Palmer was born in Chelmsford, United Kingdom in 1955. She studied at the School of Oriental and African Studies, University of London, graduating with a PhD in geography and a BA (Hons) in Japanese language and literature. She lectured at the University of Canterbury, Christchurch, New Zealand from 1984 to 2010, before joining Victoria University in Wellington.

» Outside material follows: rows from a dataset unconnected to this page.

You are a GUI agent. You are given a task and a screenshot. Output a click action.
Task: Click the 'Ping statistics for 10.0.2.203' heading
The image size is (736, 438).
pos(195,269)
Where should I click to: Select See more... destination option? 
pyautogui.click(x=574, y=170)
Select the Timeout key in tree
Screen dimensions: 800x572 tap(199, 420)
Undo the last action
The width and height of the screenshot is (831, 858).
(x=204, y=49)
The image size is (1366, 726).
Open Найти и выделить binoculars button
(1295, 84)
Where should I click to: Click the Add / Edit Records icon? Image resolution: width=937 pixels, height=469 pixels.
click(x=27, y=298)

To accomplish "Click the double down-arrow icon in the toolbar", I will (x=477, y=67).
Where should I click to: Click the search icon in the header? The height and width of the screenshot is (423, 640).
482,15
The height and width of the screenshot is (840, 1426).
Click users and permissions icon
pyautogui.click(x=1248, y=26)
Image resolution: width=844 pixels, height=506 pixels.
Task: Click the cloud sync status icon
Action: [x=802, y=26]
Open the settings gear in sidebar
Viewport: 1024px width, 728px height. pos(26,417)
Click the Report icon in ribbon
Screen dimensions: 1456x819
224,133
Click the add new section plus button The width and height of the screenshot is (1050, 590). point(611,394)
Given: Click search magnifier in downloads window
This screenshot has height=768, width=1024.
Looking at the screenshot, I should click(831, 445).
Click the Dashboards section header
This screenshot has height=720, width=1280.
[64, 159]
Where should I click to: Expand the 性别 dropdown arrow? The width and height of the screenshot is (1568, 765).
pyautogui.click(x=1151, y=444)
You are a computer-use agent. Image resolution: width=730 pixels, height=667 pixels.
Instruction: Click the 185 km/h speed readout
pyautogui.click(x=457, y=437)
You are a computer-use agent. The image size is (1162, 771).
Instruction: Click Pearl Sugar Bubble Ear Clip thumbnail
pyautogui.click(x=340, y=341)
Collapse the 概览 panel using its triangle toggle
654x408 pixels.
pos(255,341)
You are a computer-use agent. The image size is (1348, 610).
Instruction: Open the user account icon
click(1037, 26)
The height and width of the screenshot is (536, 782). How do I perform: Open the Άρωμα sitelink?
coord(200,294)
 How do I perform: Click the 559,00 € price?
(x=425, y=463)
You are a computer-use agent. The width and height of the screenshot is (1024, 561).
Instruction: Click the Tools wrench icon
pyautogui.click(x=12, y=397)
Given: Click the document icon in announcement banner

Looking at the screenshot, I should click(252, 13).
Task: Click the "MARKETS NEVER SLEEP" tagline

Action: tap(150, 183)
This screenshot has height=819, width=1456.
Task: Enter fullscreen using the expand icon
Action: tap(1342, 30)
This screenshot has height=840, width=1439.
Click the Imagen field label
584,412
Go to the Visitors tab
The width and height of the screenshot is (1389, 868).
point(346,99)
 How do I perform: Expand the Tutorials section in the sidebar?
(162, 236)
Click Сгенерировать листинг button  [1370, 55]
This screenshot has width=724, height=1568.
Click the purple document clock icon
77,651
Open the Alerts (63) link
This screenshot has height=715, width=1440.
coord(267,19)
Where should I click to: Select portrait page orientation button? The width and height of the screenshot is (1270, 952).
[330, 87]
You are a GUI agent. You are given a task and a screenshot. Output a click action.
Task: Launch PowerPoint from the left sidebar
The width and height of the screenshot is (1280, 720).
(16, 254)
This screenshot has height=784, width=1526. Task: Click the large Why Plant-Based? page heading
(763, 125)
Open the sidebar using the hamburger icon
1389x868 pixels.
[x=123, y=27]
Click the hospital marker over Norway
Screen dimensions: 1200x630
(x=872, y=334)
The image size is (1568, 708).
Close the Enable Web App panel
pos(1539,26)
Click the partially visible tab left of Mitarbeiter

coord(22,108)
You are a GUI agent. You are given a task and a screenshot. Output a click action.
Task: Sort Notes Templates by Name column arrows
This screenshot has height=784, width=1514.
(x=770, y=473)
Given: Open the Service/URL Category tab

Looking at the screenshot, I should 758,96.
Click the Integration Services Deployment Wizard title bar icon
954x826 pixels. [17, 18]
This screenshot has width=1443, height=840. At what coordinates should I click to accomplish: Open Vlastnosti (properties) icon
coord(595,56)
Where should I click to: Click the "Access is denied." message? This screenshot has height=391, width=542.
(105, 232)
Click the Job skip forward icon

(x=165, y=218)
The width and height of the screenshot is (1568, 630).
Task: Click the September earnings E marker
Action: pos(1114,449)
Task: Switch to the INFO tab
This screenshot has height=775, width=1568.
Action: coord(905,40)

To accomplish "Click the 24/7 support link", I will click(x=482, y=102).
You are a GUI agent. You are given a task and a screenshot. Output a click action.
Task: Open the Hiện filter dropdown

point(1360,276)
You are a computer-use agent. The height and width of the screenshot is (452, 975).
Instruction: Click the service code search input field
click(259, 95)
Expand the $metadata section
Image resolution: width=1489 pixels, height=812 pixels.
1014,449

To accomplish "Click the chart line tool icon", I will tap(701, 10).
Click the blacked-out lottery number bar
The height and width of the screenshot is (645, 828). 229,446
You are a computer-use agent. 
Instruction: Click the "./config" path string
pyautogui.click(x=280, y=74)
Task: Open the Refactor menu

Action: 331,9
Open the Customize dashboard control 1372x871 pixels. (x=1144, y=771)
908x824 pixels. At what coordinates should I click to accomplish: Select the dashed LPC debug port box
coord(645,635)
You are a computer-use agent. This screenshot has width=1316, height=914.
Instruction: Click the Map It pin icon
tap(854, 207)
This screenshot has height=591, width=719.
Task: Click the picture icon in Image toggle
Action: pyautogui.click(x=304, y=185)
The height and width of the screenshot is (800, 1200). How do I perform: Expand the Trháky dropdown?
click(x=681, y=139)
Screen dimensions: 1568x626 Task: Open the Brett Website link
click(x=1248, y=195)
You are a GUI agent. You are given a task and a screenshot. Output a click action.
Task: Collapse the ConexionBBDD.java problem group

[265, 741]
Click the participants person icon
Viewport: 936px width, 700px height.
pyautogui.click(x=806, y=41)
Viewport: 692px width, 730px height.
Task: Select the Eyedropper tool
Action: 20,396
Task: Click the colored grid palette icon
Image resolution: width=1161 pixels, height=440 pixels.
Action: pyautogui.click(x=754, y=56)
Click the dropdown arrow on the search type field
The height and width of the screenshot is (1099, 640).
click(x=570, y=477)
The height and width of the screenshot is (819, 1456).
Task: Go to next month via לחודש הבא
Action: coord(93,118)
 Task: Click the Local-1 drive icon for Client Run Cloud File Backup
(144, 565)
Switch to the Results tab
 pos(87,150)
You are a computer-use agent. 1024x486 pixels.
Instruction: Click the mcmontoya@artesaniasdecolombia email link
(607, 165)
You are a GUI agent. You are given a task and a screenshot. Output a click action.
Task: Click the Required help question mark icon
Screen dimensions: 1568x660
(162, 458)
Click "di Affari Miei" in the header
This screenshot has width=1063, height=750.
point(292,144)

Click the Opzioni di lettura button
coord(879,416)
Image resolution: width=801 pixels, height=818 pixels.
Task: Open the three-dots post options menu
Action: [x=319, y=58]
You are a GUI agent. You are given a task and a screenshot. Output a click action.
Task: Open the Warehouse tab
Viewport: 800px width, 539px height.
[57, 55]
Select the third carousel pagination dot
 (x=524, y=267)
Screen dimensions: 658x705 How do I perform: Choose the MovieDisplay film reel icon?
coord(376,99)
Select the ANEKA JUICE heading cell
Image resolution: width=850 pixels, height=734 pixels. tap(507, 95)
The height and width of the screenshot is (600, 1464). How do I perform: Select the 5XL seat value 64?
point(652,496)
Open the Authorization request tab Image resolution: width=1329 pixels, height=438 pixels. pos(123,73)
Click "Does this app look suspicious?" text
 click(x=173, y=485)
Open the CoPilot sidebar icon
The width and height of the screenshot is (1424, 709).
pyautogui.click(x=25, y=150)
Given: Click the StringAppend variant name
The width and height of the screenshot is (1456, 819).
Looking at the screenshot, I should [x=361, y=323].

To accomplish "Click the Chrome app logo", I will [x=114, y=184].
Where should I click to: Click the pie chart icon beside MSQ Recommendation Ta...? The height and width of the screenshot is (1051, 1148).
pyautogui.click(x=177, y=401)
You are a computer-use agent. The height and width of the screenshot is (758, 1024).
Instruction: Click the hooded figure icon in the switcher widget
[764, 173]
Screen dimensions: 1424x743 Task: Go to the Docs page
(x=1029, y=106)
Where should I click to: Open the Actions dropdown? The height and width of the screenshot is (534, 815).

Palmer has written many articles on Japanese culture, focusing on humor and hidden meaning in traditional Japanese texts. She has also worked on the eighth-century document Harima no Kuni Fudoki, analyzing the stories it contains from the perspective of archaeology and orality, humor and hidden meaning. Some of her work is prepared jointly with her husband, the historian Geoffrey Rice.

==Awards==
In 2012, Palmer won the 6th Inoue Yasushi Award for her article, A Poem to Carp About: Poem 16–3828 of the Man'yōshū Collection. The article examined what was previously thought to be a nonsense poem and the satirical social message of the poem was found to be hidden in double entendre and puns. She is the first New Zealander to have received the award.

In 2018, Palmer was awarded the Order of the Rising Sun, Gold Rays with Rosette by the Government of Japan, for her "contributions towards promoting the understanding and appreciation of the Japanese language and culture in New Zealand and overseas; as well as Japan-related research literature".